● DIRECTIONS
Repeat verbatim the rows below, starting at the line containing "You are a GUI" and ending after the line containing "pyautogui.click(x=1081, y=373)". Omit the pictures from your answer.

● DATA PROVIDED
-*-

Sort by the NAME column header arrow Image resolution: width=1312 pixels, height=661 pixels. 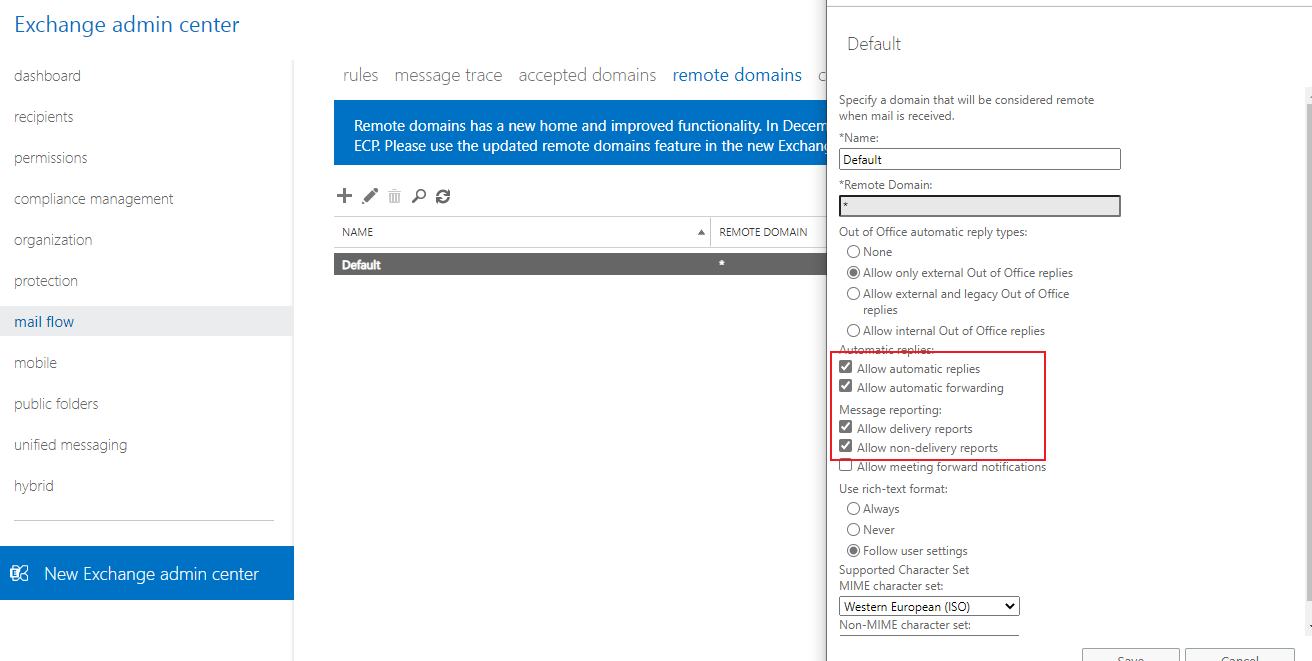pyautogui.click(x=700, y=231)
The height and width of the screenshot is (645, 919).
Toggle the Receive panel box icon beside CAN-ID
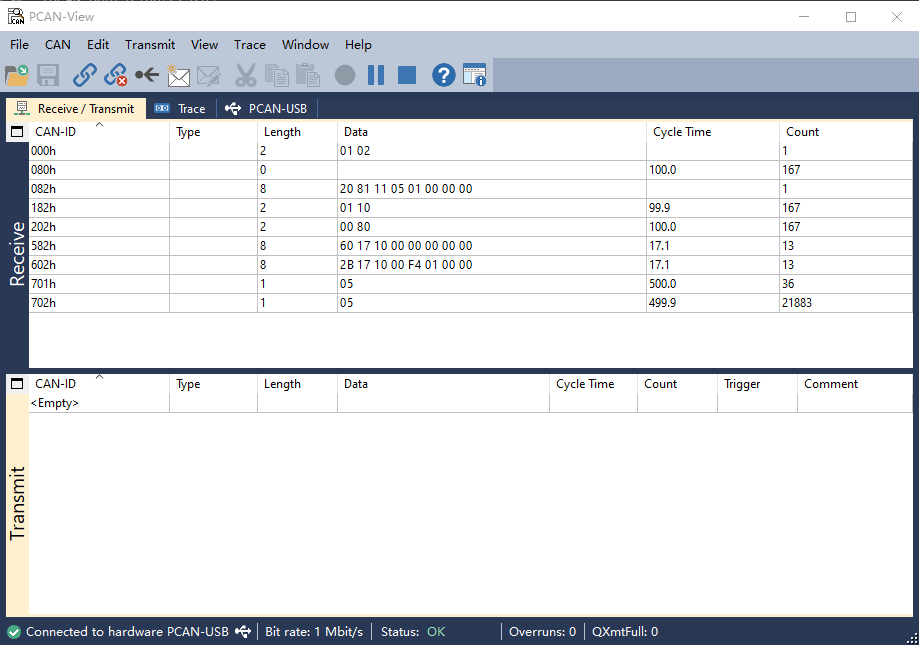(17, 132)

-*-

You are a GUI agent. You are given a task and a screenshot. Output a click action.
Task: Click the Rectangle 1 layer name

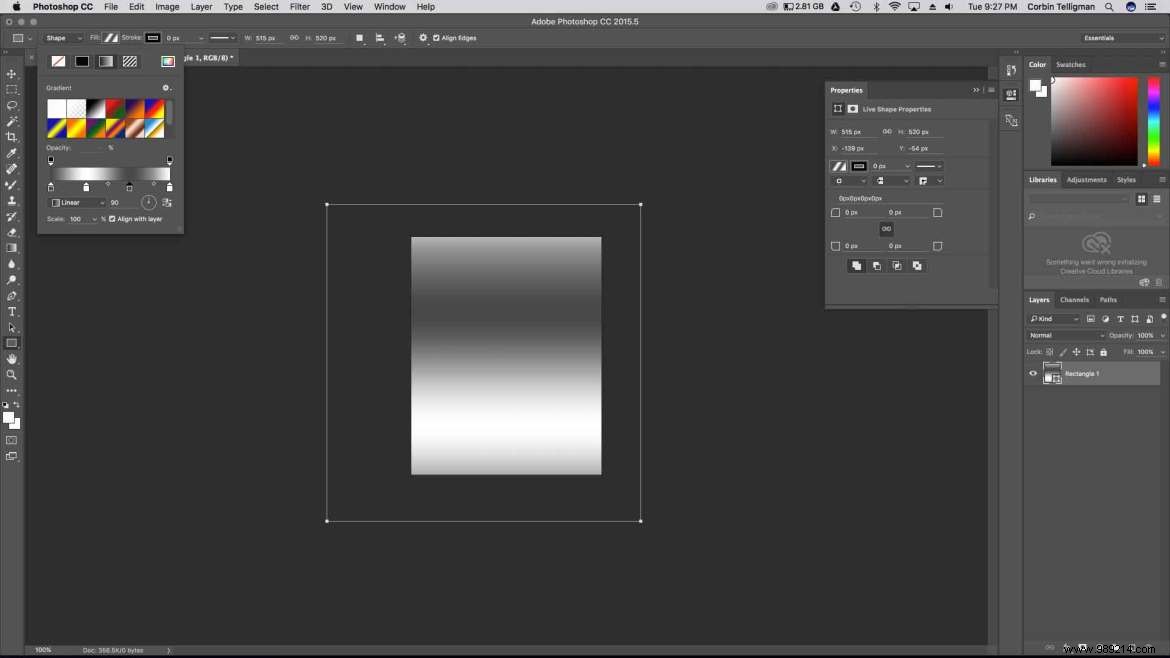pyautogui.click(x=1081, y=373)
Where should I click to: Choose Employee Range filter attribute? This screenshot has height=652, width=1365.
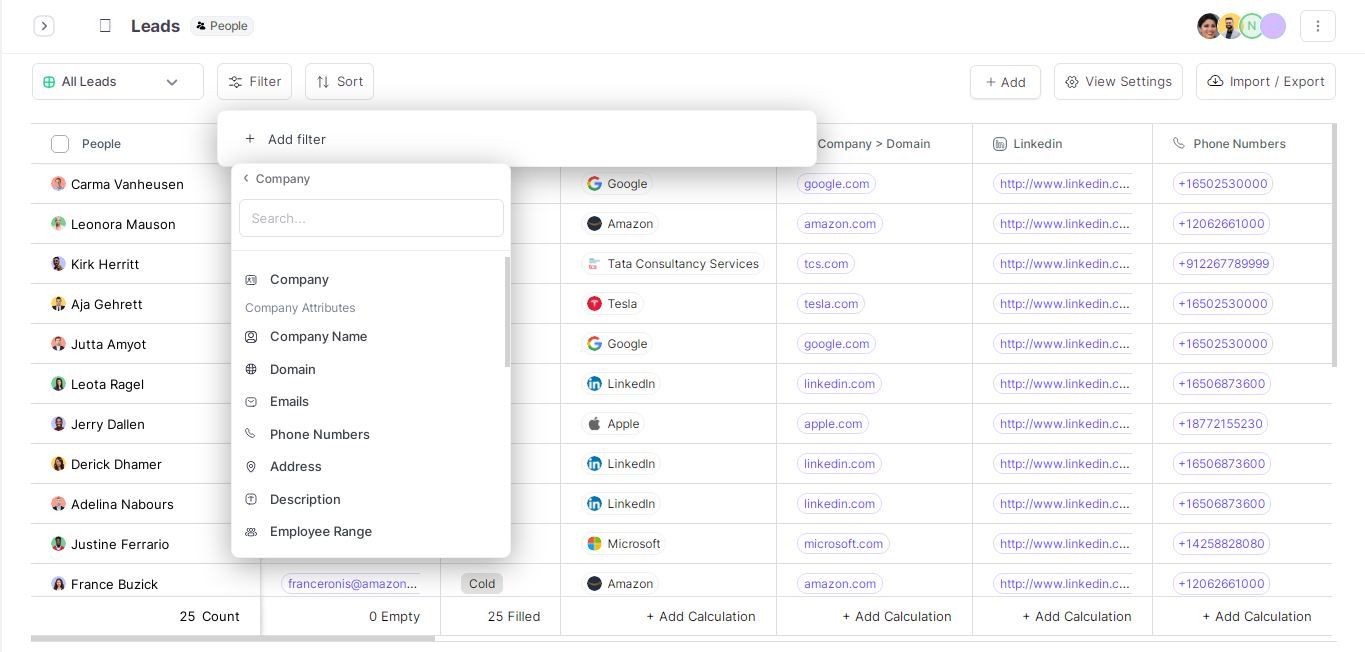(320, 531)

-*-

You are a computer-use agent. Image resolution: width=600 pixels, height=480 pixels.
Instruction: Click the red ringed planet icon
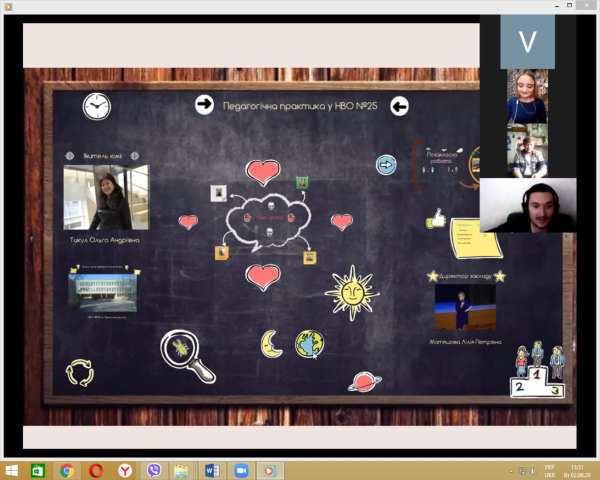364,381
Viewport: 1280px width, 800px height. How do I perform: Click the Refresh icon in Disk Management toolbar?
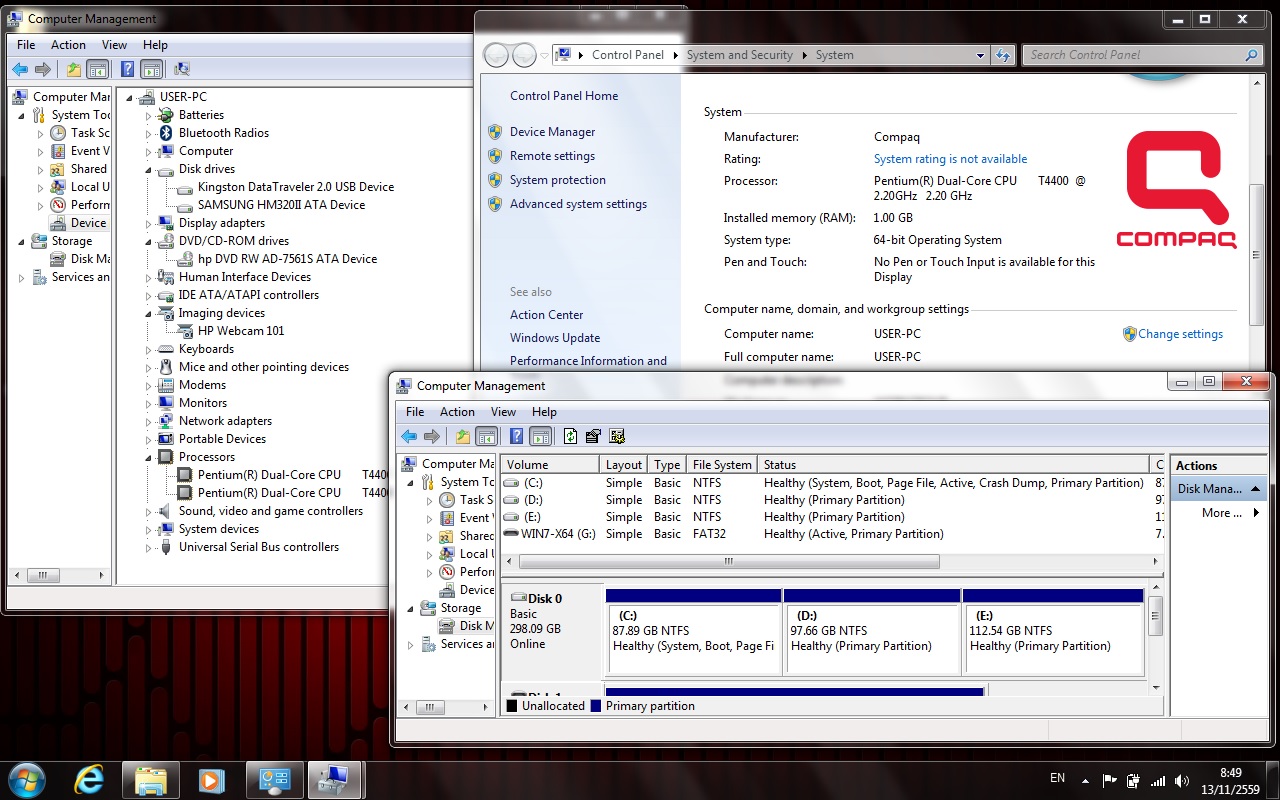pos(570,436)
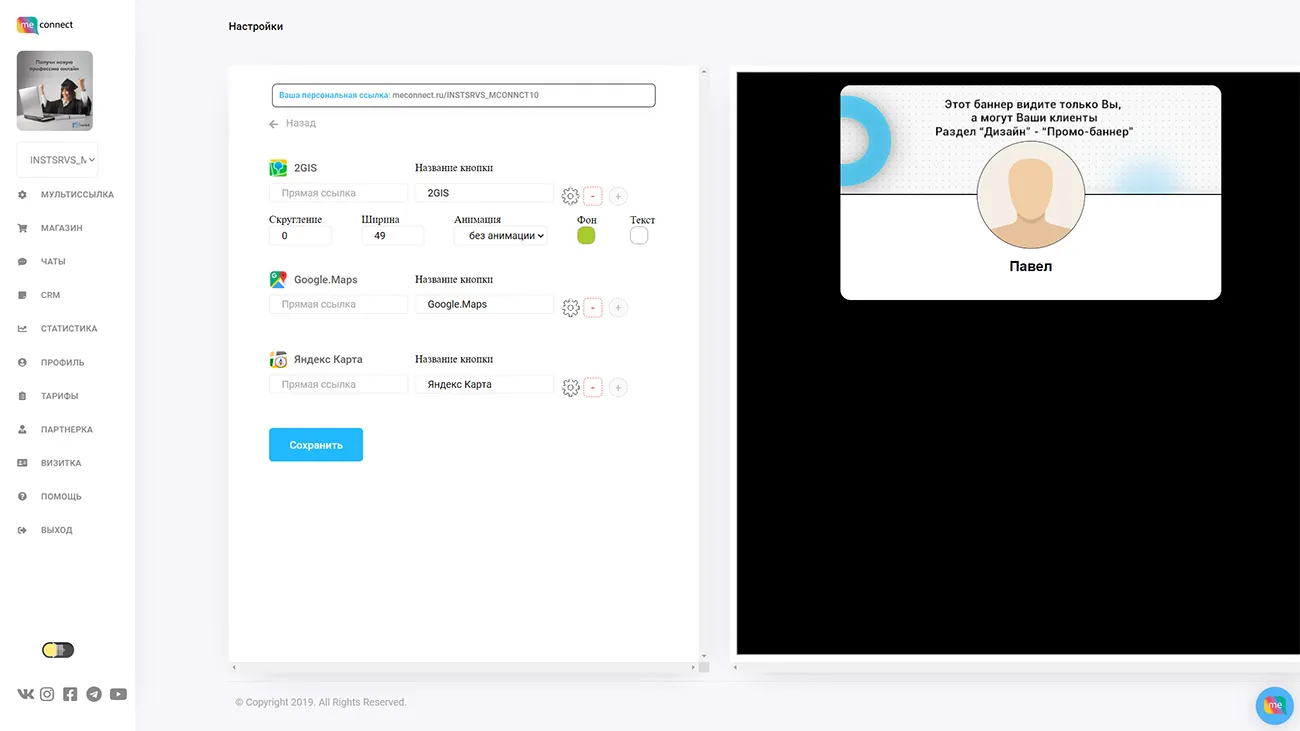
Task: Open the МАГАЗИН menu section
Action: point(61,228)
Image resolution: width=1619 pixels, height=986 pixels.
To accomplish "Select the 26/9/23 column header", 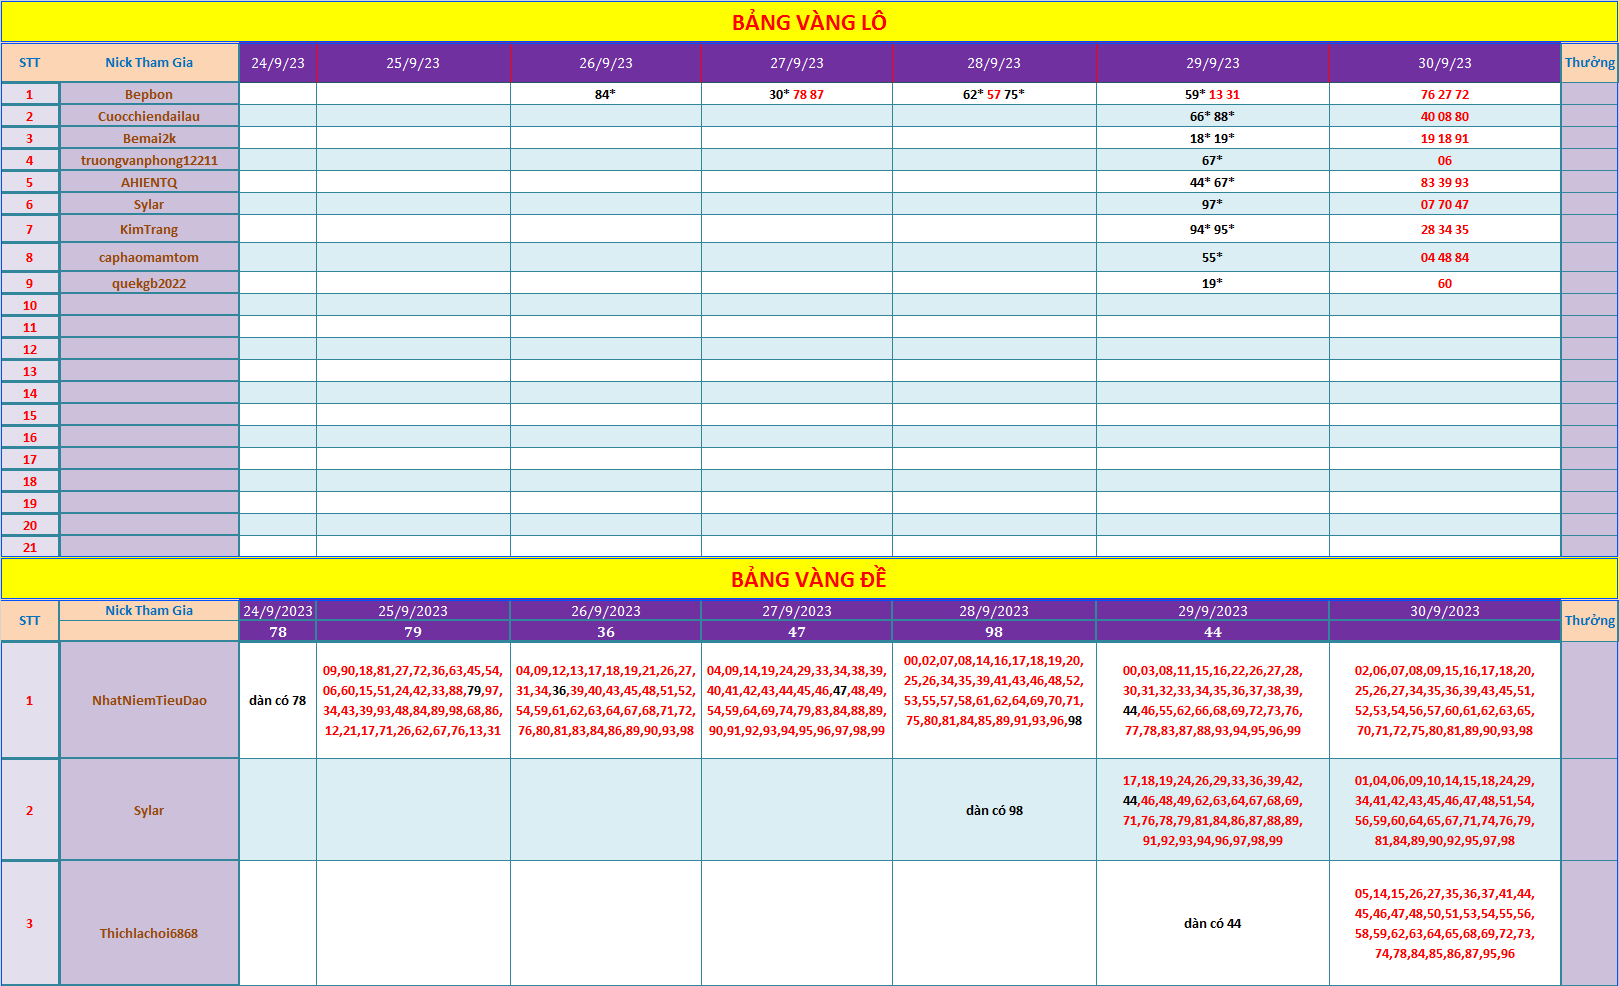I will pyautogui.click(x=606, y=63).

-*-

● TASK RESPONSE
You are a GUI agent. You are given a task and a screenshot. Output a click action.
Task: Click the Rectangle 1 layer name

pyautogui.click(x=1081, y=373)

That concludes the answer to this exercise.